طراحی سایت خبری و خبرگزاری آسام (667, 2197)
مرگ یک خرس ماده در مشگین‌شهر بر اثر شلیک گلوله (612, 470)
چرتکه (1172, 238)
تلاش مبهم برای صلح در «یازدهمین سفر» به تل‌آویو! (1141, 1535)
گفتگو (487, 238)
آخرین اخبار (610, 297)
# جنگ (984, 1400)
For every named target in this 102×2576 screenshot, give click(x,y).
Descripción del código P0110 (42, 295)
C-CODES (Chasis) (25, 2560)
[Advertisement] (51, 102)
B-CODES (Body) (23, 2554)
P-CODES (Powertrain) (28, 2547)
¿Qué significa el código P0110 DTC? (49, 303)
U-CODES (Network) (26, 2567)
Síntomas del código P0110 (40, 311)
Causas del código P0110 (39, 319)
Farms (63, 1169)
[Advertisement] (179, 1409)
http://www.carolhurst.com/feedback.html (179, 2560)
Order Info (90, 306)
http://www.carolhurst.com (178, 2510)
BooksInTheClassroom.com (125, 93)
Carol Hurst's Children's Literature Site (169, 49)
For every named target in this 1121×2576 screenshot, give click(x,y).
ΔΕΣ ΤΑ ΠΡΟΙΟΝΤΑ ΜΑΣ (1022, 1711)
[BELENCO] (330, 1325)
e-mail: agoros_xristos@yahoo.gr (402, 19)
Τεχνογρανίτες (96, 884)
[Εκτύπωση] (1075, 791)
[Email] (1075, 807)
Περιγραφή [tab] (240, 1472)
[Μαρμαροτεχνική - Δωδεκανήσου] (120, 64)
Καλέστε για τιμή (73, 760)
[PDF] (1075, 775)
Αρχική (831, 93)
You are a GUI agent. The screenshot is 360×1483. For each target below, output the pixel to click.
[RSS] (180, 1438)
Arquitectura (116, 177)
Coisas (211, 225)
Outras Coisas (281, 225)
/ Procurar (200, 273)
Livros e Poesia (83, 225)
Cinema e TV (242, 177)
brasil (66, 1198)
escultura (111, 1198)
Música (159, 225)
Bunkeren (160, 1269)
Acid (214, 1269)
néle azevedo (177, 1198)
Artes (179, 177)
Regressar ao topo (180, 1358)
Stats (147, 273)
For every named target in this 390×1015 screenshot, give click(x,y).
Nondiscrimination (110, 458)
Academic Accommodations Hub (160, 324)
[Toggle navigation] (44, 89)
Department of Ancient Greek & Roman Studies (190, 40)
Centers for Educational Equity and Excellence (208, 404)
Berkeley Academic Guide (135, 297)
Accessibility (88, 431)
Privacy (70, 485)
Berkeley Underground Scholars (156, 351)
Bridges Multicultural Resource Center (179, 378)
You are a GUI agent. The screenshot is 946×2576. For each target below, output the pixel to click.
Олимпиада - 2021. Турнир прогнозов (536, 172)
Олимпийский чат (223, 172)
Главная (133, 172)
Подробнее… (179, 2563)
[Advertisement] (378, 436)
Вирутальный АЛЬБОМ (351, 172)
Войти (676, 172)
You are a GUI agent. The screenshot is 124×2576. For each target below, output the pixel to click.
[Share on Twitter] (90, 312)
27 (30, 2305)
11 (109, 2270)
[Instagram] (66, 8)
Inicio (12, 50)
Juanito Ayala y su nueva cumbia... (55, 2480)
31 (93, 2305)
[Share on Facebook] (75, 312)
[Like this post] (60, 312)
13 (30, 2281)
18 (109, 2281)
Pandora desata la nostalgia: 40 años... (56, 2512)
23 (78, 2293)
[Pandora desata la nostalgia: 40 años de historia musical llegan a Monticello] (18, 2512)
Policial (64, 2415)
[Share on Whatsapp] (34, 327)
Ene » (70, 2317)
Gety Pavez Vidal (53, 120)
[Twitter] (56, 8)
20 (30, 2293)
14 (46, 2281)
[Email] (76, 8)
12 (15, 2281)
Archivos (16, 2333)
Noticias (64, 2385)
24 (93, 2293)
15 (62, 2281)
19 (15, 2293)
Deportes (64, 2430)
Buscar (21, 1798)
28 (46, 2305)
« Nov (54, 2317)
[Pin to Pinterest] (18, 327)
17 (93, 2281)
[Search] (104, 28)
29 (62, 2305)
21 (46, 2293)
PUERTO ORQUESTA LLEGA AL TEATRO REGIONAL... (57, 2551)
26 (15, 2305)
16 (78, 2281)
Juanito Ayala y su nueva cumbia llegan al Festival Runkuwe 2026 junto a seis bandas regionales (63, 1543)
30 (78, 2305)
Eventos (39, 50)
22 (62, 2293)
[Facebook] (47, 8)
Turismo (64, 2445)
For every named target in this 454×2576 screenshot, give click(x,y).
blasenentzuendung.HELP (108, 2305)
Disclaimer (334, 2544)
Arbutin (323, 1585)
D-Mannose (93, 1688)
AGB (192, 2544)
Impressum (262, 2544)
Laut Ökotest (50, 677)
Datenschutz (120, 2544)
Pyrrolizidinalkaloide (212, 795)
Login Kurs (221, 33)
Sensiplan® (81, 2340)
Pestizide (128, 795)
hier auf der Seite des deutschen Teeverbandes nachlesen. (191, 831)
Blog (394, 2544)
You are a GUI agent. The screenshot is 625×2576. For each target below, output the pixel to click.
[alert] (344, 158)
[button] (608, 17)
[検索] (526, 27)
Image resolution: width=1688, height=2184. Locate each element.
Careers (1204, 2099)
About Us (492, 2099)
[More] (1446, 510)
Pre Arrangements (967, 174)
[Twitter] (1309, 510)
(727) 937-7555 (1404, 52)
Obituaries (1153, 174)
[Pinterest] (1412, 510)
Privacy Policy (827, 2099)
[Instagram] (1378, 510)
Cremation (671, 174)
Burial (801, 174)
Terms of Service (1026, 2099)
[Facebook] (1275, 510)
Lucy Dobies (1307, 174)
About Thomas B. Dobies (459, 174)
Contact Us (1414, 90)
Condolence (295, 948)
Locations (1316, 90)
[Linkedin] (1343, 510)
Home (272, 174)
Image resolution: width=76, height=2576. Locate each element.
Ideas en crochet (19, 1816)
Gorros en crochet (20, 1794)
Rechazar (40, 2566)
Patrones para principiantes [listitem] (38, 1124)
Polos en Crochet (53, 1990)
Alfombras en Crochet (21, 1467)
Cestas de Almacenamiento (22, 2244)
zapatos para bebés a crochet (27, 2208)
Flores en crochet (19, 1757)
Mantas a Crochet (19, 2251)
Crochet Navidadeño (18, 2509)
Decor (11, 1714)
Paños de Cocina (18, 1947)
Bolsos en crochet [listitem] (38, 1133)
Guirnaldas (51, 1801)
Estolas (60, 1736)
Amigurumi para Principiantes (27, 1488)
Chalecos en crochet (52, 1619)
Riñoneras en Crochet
======
**Aim of the exercise**: Write the data out again in full. Match it word for word.

**Reply to the exercise**:
طراحی سایت خبری و خبرگزاری آسام (667, 2197)
مرگ یک خرس ماده در مشگین‌شهر بر اثر شلیک گلوله (612, 470)
چرتکه (1172, 238)
تلاش مبهم برای صلح در «یازدهمین سفر» به تل‌آویو! (1141, 1535)
گفتگو (487, 238)
آخرین اخبار (610, 297)
# جنگ (984, 1400)
For every named target in this 102×2576 screenshot, give click(x,y).
Descripción del código P0110 (42, 295)
C-CODES (Chasis) (25, 2560)
[Advertisement] (51, 102)
B-CODES (Body) (23, 2554)
P-CODES (Powertrain) (28, 2547)
¿Qué significa el código P0110 DTC? (49, 303)
U-CODES (Network) (26, 2567)
Síntomas del código P0110 (40, 311)
Causas del código P0110 (39, 319)
Farms (63, 1169)
[Advertisement] (179, 1409)
http://www.carolhurst.com/feedback.html (179, 2560)
Order Info (90, 306)
http://www.carolhurst.com (178, 2510)
BooksInTheClassroom.com (125, 93)
Carol Hurst's Children's Literature Site (169, 49)
For every named target in this 1121×2576 screenshot, give click(x,y).
ΔΕΣ ΤΑ ΠΡΟΙΟΝΤΑ ΜΑΣ (1022, 1711)
[BELENCO] (330, 1325)
e-mail: agoros_xristos@yahoo.gr (402, 19)
Τεχνογρανίτες (96, 884)
[Εκτύπωση] (1075, 791)
[Email] (1075, 807)
Περιγραφή [tab] (240, 1472)
[Μαρμαροτεχνική - Δωδεκανήσου] (120, 64)
Καλέστε για τιμή (73, 760)
[PDF] (1075, 775)
Αρχική (831, 93)
You are a GUI agent. The screenshot is 360×1483. For each target below, output the pixel to click.
[RSS] (180, 1438)
Arquitectura (116, 177)
Coisas (211, 225)
Outras Coisas (281, 225)
/ Procurar (200, 273)
Livros e Poesia (83, 225)
Cinema e TV (242, 177)
brasil (66, 1198)
escultura (111, 1198)
Música (159, 225)
Bunkeren (160, 1269)
Acid (214, 1269)
néle azevedo (177, 1198)
Artes (179, 177)
Regressar ao topo (180, 1358)
Stats (147, 273)
For every named target in this 390×1015 screenshot, give click(x,y).
Nondiscrimination (110, 458)
Academic Accommodations Hub (160, 324)
[Toggle navigation] (44, 89)
Department of Ancient Greek & Roman Studies (190, 40)
Centers for Educational Equity and Excellence (208, 404)
Berkeley Academic Guide (135, 297)
Accessibility (88, 431)
Privacy (70, 485)
Berkeley Underground Scholars (156, 351)
Bridges Multicultural Resource Center (179, 378)
You are a GUI agent. The screenshot is 946×2576. For each target below, output the pixel to click.
Олимпиада - 2021. Турнир прогнозов (536, 172)
Олимпийский чат (223, 172)
Главная (133, 172)
Подробнее… (179, 2563)
[Advertisement] (378, 436)
Вирутальный АЛЬБОМ (351, 172)
Войти (676, 172)
You are a GUI agent. The screenshot is 124×2576. For each target below, output the pixel to click.
[Share on Twitter] (90, 312)
27 (30, 2305)
11 (109, 2270)
[Instagram] (66, 8)
Inicio (12, 50)
Juanito Ayala y su nueva cumbia... (55, 2480)
31 (93, 2305)
[Share on Facebook] (75, 312)
[Like this post] (60, 312)
13 (30, 2281)
18 (109, 2281)
Pandora desata la nostalgia: 40 años... (56, 2512)
23 (78, 2293)
[Pandora desata la nostalgia: 40 años de historia musical llegan a Monticello] (18, 2512)
Policial (64, 2415)
[Share on Whatsapp] (34, 327)
Ene » (70, 2317)
Gety Pavez Vidal (53, 120)
[Twitter] (56, 8)
20 (30, 2293)
14 (46, 2281)
[Email] (76, 8)
12 (15, 2281)
Archivos (16, 2333)
Noticias (64, 2385)
24 (93, 2293)
15 (62, 2281)
19 (15, 2293)
Deportes (64, 2430)
Buscar (21, 1798)
28 (46, 2305)
« Nov (54, 2317)
[Pin to Pinterest] (18, 327)
17 (93, 2281)
[Search] (104, 28)
29 (62, 2305)
21 (46, 2293)
PUERTO ORQUESTA LLEGA AL TEATRO REGIONAL... (57, 2551)
26 (15, 2305)
16 (78, 2281)
Juanito Ayala y su nueva cumbia llegan al Festival Runkuwe 2026 junto a seis bandas regionales (63, 1543)
30 (78, 2305)
Eventos (39, 50)
22 (62, 2293)
[Facebook] (47, 8)
Turismo (64, 2445)
For every named target in this 454×2576 screenshot, give click(x,y).
blasenentzuendung.HELP (108, 2305)
Disclaimer (334, 2544)
Arbutin (323, 1585)
D-Mannose (93, 1688)
AGB (192, 2544)
Impressum (262, 2544)
Laut Ökotest (50, 677)
Datenschutz (120, 2544)
Pyrrolizidinalkaloide (212, 795)
Login Kurs (221, 33)
Sensiplan® (81, 2340)
Pestizide (128, 795)
hier auf der Seite des deutschen Teeverbandes nachlesen. (191, 831)
Blog (394, 2544)
You are a GUI agent. The screenshot is 625×2576. For each target below, output the pixel to click.
[alert] (344, 158)
[button] (608, 17)
[検索] (526, 27)
Image resolution: width=1688, height=2184. Locate each element.
Careers (1204, 2099)
About Us (492, 2099)
[More] (1446, 510)
Pre Arrangements (967, 174)
[Twitter] (1309, 510)
(727) 937-7555 (1404, 52)
Obituaries (1153, 174)
[Pinterest] (1412, 510)
Privacy Policy (827, 2099)
[Instagram] (1378, 510)
Cremation (671, 174)
Burial (801, 174)
Terms of Service (1026, 2099)
[Facebook] (1275, 510)
Lucy Dobies (1307, 174)
About Thomas B. Dobies (459, 174)
Contact Us (1414, 90)
Condolence (295, 948)
Locations (1316, 90)
[Linkedin] (1343, 510)
Home (272, 174)
Image resolution: width=76, height=2576. Locate each element.
Ideas en crochet (19, 1816)
Gorros en crochet (20, 1794)
Rechazar (40, 2566)
Patrones para principiantes [listitem] (38, 1124)
Polos en Crochet (53, 1990)
Alfombras en Crochet (21, 1467)
Cestas de Almacenamiento (22, 2244)
zapatos para bebés a crochet (27, 2208)
Flores en crochet (19, 1757)
Mantas a Crochet (19, 2251)
Crochet Navidadeño (18, 2509)
Decor (11, 1714)
Paños de Cocina (18, 1947)
Bolsos en crochet [listitem] (38, 1133)
Guirnaldas (51, 1801)
Estolas (60, 1736)
Amigurumi para Principiantes (27, 1488)
Chalecos en crochet (52, 1619)
Riñoneras en Crochet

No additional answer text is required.